Sent from my samus using Tapatalk


----------



## Clark Kent (May 1, 2007)

So I need an optical cable from the TV to the receiver? And where would that go in the receiver?


----------



## lparsons21 (Mar 4, 2006)

IF you want TV sound like when you might use an app on the TV or watch OTA, then yes you would want an optical cable. It would plug into an optical input on the DN1010 if it has one, I can't remember if that one does or not. But then you need to configure the TV setting on the DN1010 to use that optical port.

But you do not need that if you are only watching the other devices.

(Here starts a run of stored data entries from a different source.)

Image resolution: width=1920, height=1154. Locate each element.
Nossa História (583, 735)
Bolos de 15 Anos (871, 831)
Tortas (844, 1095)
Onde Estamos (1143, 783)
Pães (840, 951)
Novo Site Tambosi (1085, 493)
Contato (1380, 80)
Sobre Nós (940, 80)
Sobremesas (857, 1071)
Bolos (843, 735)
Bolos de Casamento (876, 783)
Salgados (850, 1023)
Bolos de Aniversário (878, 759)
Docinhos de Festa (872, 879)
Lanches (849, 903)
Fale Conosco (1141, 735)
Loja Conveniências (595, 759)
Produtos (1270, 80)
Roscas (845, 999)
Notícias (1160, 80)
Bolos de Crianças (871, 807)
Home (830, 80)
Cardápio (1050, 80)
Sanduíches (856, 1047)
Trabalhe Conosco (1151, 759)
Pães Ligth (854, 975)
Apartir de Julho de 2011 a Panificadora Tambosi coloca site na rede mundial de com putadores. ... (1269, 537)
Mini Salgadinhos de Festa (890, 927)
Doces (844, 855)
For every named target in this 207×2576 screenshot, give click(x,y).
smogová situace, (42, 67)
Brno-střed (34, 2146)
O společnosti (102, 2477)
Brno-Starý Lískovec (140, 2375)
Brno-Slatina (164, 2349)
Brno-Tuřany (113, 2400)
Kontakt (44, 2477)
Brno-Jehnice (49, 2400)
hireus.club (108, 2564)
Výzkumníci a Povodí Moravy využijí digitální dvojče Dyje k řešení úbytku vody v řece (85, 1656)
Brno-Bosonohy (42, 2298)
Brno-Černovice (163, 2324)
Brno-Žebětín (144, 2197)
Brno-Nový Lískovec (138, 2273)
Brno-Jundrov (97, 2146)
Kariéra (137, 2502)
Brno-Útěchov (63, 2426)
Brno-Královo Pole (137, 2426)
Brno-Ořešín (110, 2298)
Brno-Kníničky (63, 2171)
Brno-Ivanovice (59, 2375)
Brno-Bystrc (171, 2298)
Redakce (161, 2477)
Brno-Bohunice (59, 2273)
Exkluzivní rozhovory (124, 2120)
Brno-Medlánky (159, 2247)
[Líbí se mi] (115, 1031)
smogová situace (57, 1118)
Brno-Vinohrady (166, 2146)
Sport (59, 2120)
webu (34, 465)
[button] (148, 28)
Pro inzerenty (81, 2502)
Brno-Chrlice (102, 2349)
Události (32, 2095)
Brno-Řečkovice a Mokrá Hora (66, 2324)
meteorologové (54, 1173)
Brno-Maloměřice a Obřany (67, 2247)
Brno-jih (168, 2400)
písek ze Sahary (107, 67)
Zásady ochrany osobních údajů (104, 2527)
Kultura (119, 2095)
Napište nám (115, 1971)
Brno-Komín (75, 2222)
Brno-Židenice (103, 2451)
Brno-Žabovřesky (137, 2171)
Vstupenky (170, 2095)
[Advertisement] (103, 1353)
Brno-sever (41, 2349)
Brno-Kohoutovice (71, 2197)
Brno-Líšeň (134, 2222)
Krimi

Sent from my samus using Tapatalk


----------



## Clark Kent (May 1, 2007)

I'd love to have the sound come out of the external speakers when the TV is changed to Netflix or any other internal app. The problem is that while the other devices have their own HD input, there's nothing to change the receiver to in order to get those internal apps playing through the speakers.


----------



## lparsons21 (Mar 4, 2006)

OK, went back and read your original post. Everything is fine except that when you have TV or the apps on that TV playing the sound is only coming from your TV and not the AV receiver.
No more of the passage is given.